**** Data records ****

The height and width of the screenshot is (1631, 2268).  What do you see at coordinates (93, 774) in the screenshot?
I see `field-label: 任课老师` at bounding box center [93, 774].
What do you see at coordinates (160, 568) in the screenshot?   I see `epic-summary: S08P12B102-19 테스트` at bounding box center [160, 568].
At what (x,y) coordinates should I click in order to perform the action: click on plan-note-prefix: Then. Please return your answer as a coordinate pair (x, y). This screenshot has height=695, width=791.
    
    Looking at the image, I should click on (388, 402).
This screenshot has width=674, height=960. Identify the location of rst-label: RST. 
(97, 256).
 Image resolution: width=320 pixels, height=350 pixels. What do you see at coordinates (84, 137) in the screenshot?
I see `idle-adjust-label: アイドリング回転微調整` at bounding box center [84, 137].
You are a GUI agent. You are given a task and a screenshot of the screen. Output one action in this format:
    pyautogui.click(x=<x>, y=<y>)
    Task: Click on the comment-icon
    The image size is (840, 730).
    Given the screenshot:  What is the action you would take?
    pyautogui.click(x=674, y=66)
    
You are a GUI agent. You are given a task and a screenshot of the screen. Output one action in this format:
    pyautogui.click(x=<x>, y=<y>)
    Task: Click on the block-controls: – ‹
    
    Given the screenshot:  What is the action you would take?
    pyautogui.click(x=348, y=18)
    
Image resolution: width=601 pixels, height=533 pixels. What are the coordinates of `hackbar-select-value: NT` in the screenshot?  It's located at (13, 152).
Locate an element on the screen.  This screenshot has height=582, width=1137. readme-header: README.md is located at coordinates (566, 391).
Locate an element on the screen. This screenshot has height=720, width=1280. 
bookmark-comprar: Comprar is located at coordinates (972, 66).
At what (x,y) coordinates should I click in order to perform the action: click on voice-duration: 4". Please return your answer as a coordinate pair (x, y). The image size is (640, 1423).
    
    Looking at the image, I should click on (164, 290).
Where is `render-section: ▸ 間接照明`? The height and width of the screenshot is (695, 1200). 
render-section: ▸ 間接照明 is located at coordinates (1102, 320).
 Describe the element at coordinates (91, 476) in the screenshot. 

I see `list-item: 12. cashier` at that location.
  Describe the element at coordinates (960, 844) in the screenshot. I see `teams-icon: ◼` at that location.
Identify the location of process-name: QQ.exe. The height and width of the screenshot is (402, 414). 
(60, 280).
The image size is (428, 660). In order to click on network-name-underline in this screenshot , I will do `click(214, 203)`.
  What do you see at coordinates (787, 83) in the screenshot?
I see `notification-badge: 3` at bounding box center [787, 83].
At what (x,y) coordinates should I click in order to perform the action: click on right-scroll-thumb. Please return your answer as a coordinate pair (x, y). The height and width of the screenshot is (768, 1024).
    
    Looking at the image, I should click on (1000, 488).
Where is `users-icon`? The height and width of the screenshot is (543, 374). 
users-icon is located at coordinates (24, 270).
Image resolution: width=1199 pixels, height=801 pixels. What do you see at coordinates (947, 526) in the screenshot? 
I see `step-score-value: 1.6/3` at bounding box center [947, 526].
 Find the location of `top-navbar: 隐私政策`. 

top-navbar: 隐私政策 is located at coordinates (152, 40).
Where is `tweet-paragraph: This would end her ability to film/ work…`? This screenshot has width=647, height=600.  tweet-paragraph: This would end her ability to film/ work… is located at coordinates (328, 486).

****

__Task details__. Recast every row above as a numbered list, leaving out the blank lines.

__Your response__.
1. The height and width of the screenshot is (1631, 2268).  What do you see at coordinates (93, 774) in the screenshot?
2. I see `field-label: 任课老师` at bounding box center [93, 774].
3. What do you see at coordinates (160, 568) in the screenshot?   I see `epic-summary: S08P12B102-19 테스트` at bounding box center [160, 568].
4. At what (x,y) coordinates should I click in order to perform the action: click on plan-note-prefix: Then. Please return your answer as a coordinate pair (x, y). This screenshot has height=695, width=791.
5.     Looking at the image, I should click on (388, 402).
6. This screenshot has width=674, height=960. Identify the location of rst-label: RST. 
7. (97, 256).
8.  Image resolution: width=320 pixels, height=350 pixels. What do you see at coordinates (84, 137) in the screenshot?
9. I see `idle-adjust-label: アイドリング回転微調整` at bounding box center [84, 137].
10. You are a GUI agent. You are given a task and a screenshot of the screen. Output one action in this format:
11.     pyautogui.click(x=<x>, y=<y>)
12.     Task: Click on the comment-icon
13.     The image size is (840, 730).
14.     Given the screenshot:  What is the action you would take?
15.     pyautogui.click(x=674, y=66)
16. You are a GUI agent. You are given a task and a screenshot of the screen. Output one action in this format:
17.     pyautogui.click(x=<x>, y=<y>)
18.     Task: Click on the block-controls: – ‹
19.     Given the screenshot:  What is the action you would take?
20.     pyautogui.click(x=348, y=18)
21. Image resolution: width=601 pixels, height=533 pixels. What are the coordinates of `hackbar-select-value: NT` in the screenshot?  It's located at (13, 152).
22. Locate an element on the screen.  This screenshot has height=582, width=1137. readme-header: README.md is located at coordinates (566, 391).
23. Locate an element on the screen. This screenshot has height=720, width=1280. 
24. bookmark-comprar: Comprar is located at coordinates (972, 66).
25. At what (x,y) coordinates should I click in order to perform the action: click on voice-duration: 4". Please return your answer as a coordinate pair (x, y). The image size is (640, 1423).
26.     Looking at the image, I should click on (164, 290).
27. Where is `render-section: ▸ 間接照明`? The height and width of the screenshot is (695, 1200). 
28. render-section: ▸ 間接照明 is located at coordinates (1102, 320).
29.  Describe the element at coordinates (91, 476) in the screenshot. 
30. I see `list-item: 12. cashier` at that location.
31.   Describe the element at coordinates (960, 844) in the screenshot. I see `teams-icon: ◼` at that location.
32. Identify the location of process-name: QQ.exe. The height and width of the screenshot is (402, 414). 
33. (60, 280).
34. The image size is (428, 660). In order to click on network-name-underline in this screenshot , I will do `click(214, 203)`.
35.   What do you see at coordinates (787, 83) in the screenshot?
36. I see `notification-badge: 3` at bounding box center [787, 83].
37. At what (x,y) coordinates should I click in order to perform the action: click on right-scroll-thumb. Please return your answer as a coordinate pair (x, y). The height and width of the screenshot is (768, 1024).
38.     Looking at the image, I should click on (1000, 488).
39. Where is `users-icon`? The height and width of the screenshot is (543, 374). 
40. users-icon is located at coordinates (24, 270).
41. Image resolution: width=1199 pixels, height=801 pixels. What do you see at coordinates (947, 526) in the screenshot? 
42. I see `step-score-value: 1.6/3` at bounding box center [947, 526].
43.  Find the location of `top-navbar: 隐私政策`. 
44. top-navbar: 隐私政策 is located at coordinates (152, 40).
45. Where is `tweet-paragraph: This would end her ability to film/ work…`? This screenshot has width=647, height=600.  tweet-paragraph: This would end her ability to film/ work… is located at coordinates (328, 486).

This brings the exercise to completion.